研修ができない理由としては、「講師がいない」等の人材不足や「時間がない」「マンパワー
不足」「モチベーションが低い」など仕事に追われ、院内で研修の時間が持てない状況が推
察できる。
院外研修には 90%以上の施設で参加していた。院外研修に参加できない理由として一番
多かったのは「会場が遠い」であった。次いで「マンパワー不足」「時間がない」「モチベー
ションが低い」であった。
受講しやすい会場として「東信・南信・中信・北信の各地区」の希望が多かった。長野県
は東西南北に広く、隣の地区に行くにも峠を越えたりトンネルを抜けたり時間がかかる。時
間がかからない近隣での研修を希望している事がわかった。
受講しやすい日程としては「平日(勤務時間内・終了後)」65.4%、「土日(2 時間程度・
半日程度・5 時間程度)」30.2%、「その他」4.4%であった。
看護管理者は、管理者経験としては 1~3 年の群が一番多く、様々な不安や課題を抱えて
いることが推測される。
管理者の職務について
管理者も直接利用者に関わる業務や夜勤に携わっている人もいることが明らかになった。
多職種が連携して生活支援を中心に行っている場であることから、管理者が管理業務に専
念できない状況であり、夜勤業務にも携わっている状況から人材不足の深刻さがうかがえ
る。
医師が常駐していない現場では看護職員に知識や経験が求められているが、現状として
は教育背景や知識・経験が異なり、看護レベルの個人差が大きい。
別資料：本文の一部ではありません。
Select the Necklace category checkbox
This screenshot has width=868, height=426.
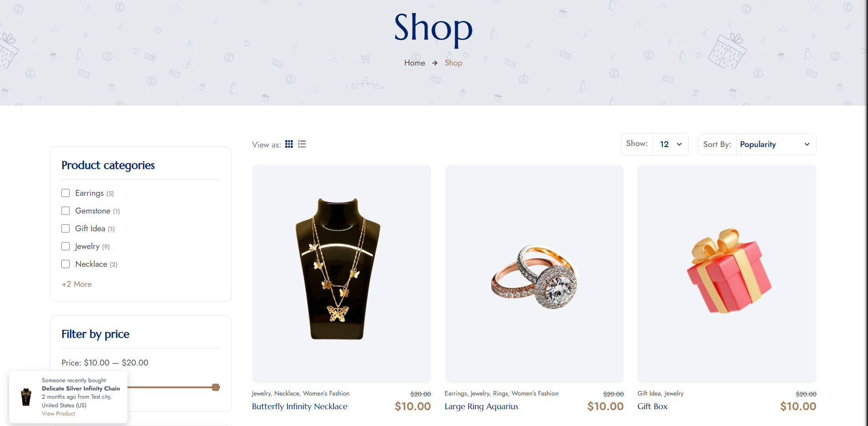pyautogui.click(x=66, y=264)
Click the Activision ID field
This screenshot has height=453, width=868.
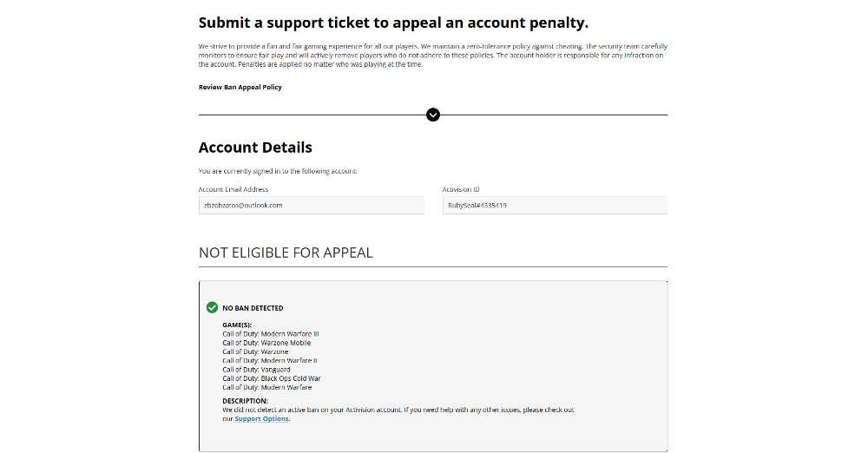tap(555, 205)
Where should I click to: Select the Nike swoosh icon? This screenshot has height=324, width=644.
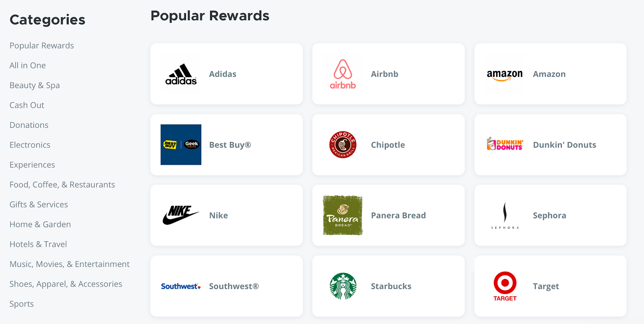point(181,215)
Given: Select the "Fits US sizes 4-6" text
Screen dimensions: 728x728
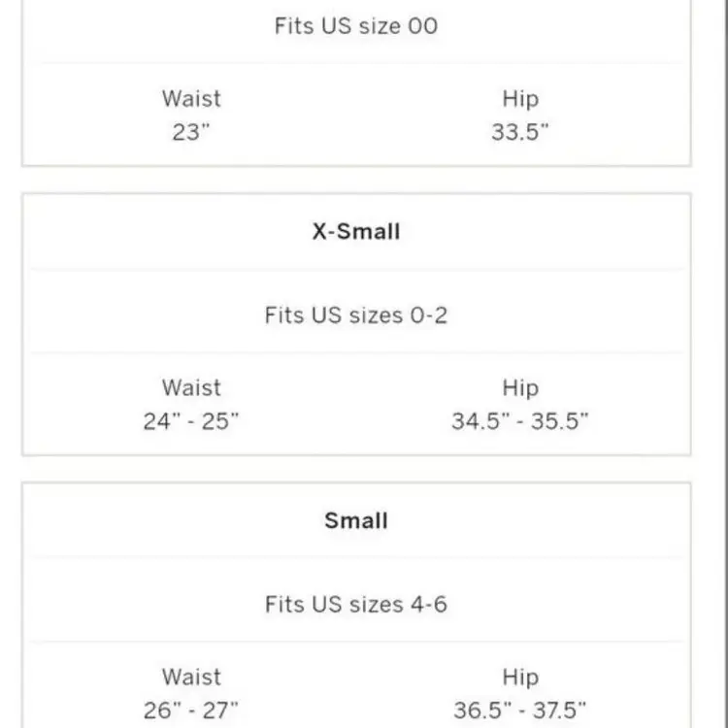Looking at the screenshot, I should (x=355, y=604).
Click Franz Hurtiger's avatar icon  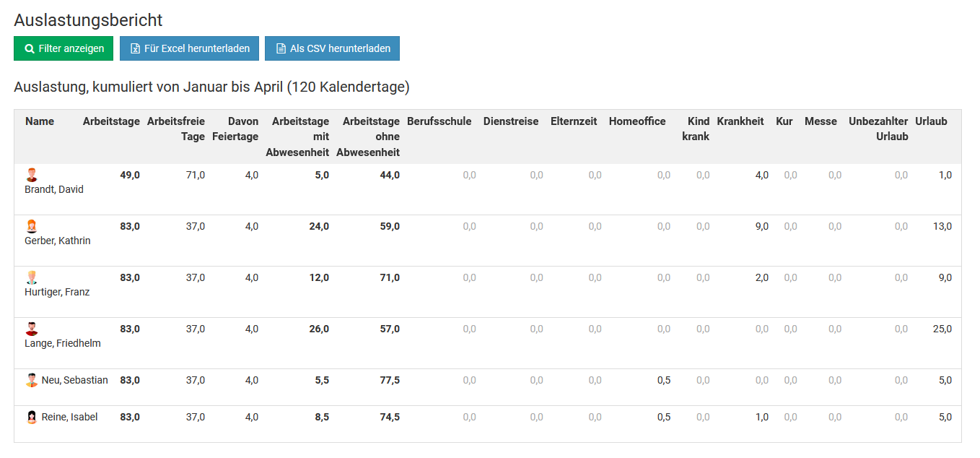[x=32, y=277]
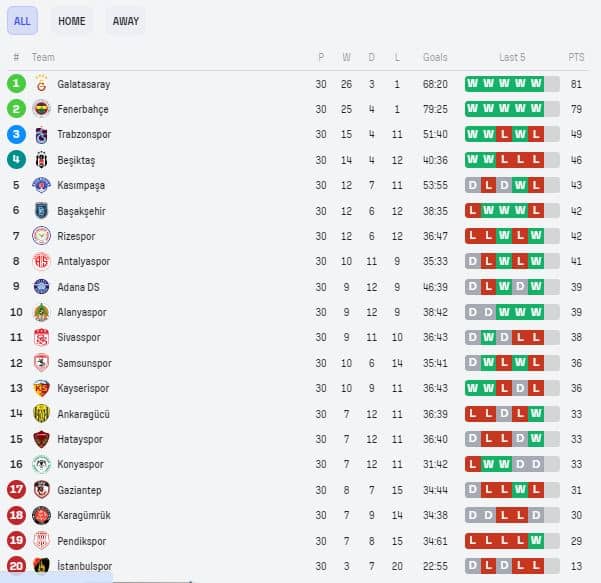Switch to the HOME standings tab
The height and width of the screenshot is (583, 601).
coord(72,21)
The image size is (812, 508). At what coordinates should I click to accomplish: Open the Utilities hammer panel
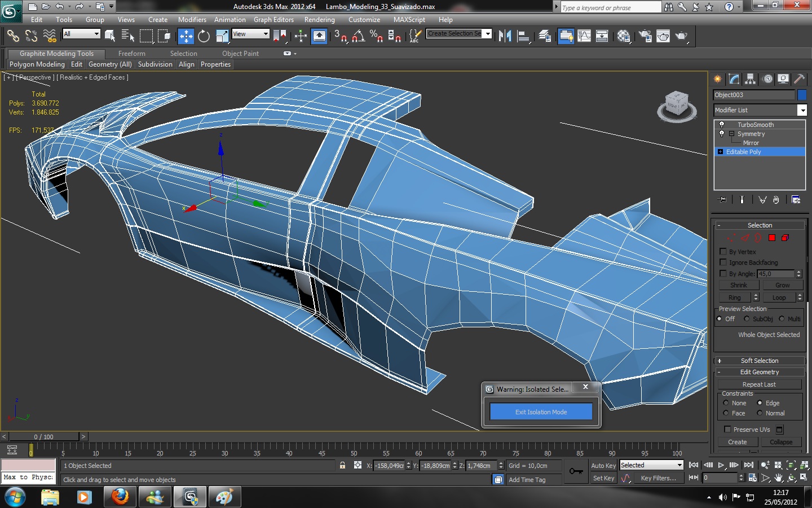click(x=799, y=79)
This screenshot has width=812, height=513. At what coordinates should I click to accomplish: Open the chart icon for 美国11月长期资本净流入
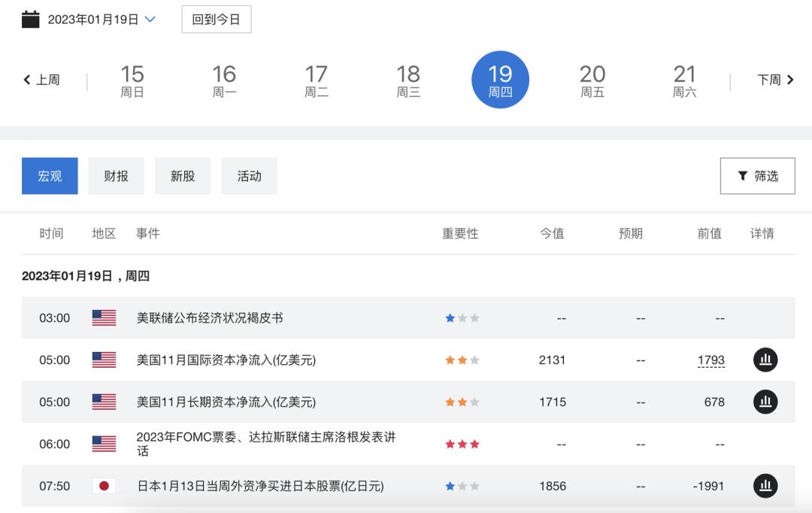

看護管理者は看護の質向
上の必要性を感じながらも、厳しい現状に悩んでいることが明らかになった。
今回のアンケート調査で明らかになった課題達成に向け、看護師職能委員会Ⅱができる
ことを今後検討していきたい。
平成 30 年度の研修は、地域開催で 2 講座、4 回開催を予定している。
施設で働く看護職員ができるだけ大勢参加できる研修を計画していきたい。
看護管理者向けの研修や情報交換の場も必要であると考える。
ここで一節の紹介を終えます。